La tradición señala que fue bautizado por el Papa San Marcelino y que acompañó a San Luciano de Beauvais en su predicación por la Galia (región que comprendía la actual Francia y parte de Bélgica).
La tradición señala que Quintín realizó curaciones milagrosas y expulsó demonios. Por su testimonio de amor a Cristo suscitó la conversión de muchos paganos, despertando también las sospechas de las autoridades civiles. Fue acusado de ser cristiano y llevado ante el gobernador Riciovaro.
Este le preguntó por qué proclamaba la fe en un crucificado, algo considerado deshonroso desde el punto de vista romano. Quintín contestó que hacerlo constituía para él un auténtico honor, incluso más grande que ser el hijo de un senador.

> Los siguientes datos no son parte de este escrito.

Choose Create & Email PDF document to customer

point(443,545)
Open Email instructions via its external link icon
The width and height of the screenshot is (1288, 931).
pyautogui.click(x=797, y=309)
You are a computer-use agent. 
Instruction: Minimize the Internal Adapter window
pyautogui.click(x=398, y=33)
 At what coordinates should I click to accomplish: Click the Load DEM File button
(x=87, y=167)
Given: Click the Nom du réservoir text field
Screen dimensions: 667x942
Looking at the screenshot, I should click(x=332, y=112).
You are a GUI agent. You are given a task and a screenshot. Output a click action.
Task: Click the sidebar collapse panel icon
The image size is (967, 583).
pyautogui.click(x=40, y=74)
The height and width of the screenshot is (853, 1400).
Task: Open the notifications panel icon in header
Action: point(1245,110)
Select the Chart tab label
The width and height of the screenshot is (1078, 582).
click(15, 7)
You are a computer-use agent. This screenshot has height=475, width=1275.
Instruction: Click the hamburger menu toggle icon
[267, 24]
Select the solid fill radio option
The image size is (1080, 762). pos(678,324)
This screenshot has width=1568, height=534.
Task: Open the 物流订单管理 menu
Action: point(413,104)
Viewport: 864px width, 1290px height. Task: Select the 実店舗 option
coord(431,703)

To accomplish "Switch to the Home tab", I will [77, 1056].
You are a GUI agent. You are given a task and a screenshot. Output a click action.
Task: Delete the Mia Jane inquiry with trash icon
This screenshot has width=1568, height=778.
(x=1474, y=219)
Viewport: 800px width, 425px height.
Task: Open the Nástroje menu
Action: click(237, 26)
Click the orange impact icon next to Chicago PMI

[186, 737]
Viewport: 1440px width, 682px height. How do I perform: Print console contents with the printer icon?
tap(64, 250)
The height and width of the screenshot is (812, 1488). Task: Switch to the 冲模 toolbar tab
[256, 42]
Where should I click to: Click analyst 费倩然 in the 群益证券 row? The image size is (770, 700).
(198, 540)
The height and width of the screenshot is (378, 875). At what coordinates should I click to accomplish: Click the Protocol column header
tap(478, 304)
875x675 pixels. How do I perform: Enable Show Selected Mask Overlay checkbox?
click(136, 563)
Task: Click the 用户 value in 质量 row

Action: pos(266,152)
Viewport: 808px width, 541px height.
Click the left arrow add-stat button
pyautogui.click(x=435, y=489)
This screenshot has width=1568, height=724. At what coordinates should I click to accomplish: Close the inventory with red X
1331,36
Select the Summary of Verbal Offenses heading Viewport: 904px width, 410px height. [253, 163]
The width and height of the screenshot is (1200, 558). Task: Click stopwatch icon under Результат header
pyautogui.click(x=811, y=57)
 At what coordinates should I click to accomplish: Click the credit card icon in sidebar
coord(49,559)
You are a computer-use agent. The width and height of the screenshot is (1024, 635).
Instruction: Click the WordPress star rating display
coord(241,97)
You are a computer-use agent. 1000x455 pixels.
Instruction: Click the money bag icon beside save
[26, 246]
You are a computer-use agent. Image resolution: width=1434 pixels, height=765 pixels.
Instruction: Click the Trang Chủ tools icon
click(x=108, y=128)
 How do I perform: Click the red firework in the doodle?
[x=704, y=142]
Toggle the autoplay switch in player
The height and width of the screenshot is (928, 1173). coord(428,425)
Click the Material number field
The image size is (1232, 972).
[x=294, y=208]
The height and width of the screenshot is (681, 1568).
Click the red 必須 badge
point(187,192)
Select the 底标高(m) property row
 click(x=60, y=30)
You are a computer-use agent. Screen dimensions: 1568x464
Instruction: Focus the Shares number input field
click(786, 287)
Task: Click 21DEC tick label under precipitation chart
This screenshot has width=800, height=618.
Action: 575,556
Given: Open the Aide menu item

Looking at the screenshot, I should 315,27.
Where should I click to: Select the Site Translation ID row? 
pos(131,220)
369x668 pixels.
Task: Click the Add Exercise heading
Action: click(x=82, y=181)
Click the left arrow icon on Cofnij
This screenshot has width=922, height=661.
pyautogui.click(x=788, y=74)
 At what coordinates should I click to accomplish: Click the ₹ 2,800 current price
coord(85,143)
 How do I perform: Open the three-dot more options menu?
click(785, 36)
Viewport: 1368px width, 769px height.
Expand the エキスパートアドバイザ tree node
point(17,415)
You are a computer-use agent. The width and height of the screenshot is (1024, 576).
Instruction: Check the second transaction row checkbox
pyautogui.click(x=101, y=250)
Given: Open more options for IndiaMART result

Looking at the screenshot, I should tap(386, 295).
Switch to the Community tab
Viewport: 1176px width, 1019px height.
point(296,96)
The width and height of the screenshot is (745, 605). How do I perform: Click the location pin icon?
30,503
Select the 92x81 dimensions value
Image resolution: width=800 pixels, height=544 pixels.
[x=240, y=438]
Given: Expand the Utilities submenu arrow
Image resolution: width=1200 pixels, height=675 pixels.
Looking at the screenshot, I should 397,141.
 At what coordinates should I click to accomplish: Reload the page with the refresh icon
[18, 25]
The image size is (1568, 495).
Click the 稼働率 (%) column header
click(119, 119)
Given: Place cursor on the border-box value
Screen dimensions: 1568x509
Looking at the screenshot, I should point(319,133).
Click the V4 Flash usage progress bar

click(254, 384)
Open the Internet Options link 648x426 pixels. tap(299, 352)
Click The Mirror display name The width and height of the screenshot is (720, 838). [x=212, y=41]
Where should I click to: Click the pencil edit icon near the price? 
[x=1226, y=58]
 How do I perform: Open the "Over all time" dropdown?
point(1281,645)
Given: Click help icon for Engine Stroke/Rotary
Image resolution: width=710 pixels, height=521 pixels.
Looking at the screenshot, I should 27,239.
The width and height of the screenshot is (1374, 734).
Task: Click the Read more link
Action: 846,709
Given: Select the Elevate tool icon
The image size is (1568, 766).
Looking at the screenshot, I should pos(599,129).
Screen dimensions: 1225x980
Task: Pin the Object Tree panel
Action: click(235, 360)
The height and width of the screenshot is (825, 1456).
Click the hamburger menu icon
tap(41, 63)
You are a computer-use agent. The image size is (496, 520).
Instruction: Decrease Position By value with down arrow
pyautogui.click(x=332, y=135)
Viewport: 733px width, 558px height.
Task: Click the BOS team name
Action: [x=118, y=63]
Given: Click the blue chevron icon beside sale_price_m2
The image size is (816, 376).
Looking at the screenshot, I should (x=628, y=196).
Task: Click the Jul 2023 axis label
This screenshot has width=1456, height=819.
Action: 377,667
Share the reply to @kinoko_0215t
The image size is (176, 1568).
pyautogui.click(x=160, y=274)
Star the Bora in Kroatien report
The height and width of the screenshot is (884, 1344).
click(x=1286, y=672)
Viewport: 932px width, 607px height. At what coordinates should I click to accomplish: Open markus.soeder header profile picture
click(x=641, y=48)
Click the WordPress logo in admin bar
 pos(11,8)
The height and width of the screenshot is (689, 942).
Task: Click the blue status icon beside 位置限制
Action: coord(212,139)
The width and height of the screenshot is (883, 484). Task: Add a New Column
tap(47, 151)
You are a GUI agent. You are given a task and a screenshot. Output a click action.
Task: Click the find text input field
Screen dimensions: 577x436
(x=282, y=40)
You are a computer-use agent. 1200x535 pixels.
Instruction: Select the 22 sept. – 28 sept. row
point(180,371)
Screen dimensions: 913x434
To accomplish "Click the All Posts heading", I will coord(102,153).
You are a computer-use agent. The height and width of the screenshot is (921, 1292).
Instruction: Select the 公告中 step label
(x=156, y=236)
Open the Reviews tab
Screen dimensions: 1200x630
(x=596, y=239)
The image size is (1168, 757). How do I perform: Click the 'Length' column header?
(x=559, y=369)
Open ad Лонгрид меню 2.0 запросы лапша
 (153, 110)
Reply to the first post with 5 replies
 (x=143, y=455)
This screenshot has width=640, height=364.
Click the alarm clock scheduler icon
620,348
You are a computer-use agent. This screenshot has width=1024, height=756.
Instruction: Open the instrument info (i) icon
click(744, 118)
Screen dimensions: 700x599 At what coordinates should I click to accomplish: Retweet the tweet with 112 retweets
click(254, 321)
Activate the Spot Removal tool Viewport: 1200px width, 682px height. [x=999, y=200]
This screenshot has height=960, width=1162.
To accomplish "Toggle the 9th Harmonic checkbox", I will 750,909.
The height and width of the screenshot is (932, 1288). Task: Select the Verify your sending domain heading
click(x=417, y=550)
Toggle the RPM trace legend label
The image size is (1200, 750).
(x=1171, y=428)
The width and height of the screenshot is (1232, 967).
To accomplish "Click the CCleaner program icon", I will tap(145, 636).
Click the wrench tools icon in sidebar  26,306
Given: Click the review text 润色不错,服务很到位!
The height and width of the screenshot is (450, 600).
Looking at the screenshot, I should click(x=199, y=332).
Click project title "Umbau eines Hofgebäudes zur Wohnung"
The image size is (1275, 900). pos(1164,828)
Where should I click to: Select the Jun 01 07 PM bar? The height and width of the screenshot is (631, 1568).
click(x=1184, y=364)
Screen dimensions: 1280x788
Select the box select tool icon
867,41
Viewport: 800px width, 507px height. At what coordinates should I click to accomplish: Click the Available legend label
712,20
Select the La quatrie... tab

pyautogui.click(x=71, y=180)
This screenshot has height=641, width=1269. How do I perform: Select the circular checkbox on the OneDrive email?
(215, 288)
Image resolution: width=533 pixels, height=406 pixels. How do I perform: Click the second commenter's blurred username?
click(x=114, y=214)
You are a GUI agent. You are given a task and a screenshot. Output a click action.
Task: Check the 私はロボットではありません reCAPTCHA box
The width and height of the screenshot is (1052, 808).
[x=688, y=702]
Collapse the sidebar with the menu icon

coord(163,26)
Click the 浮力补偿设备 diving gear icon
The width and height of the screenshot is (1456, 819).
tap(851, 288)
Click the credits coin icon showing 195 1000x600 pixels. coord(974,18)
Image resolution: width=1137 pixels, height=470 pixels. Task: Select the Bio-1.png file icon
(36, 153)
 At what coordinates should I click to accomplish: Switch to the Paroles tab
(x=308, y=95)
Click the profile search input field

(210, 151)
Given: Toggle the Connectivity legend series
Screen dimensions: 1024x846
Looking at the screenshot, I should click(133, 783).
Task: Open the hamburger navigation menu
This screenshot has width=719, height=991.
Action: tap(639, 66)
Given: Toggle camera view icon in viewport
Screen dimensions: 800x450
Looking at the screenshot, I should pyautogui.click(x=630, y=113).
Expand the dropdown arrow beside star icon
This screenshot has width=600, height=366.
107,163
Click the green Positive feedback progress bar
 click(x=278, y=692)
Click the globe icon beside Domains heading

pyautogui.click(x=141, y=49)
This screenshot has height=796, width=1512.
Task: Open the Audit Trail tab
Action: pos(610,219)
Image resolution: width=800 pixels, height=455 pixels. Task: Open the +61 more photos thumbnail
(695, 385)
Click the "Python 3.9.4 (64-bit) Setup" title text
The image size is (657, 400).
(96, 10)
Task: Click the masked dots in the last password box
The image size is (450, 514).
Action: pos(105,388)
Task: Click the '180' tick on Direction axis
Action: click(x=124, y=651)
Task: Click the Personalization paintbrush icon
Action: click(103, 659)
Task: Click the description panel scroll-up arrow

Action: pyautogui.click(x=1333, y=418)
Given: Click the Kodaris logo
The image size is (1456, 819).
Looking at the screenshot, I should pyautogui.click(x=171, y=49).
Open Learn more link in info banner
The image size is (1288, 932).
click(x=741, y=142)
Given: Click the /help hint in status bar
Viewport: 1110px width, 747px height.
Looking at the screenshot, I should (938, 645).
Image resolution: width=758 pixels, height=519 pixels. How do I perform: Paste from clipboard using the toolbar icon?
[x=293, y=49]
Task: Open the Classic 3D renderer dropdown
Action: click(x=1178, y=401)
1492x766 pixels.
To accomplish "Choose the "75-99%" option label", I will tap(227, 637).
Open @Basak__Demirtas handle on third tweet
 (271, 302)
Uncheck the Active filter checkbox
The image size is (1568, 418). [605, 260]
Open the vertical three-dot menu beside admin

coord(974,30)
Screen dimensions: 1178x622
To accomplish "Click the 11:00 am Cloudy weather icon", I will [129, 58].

Riciovaro tomó las palabras de Quintín como una afrenta y lo mandó encadenar y azotar. Después de ser flagelado, el joven cristiano fue llevado a un calabozo, de donde escaparía aprovechando la oscuridad de la noche.
Libre de nuevo, Quintín volvió a la predicación. Al ser descubierto, fue apresado nuevamente y trasladado a “Augusta Veromanduorum” (actualmente la ciudad francesa de Saint-Quentin, renombrada en su honor). Allí permaneció en una mazmorra hasta ser ejecutado.
San Quintín fue decapitado y sus restos arrojados al río Somme, de cuyas aguas serían rescatados por un grupo de cristianos. Corría el año 287. Hoy sus reliquias permanecen en la basílica de la ciudad que lleva su nombre.
Curiosamente, el nombre de este santo permanece firme en la cultura popular. A mediados del siglo XVI, las coronas francesa y española se enfrentaron precisamente en San Quintín, la localidad que lleva su nombre, ubicada en la región de Picardía.
La victoria la obtuvieron los españoles, pero fue tal la violencia y crudeza de la batalla que el nombre del santo quedaría inmortalizado con una frase alusiva al sangriento episodio: “se armó la de San Quintín”.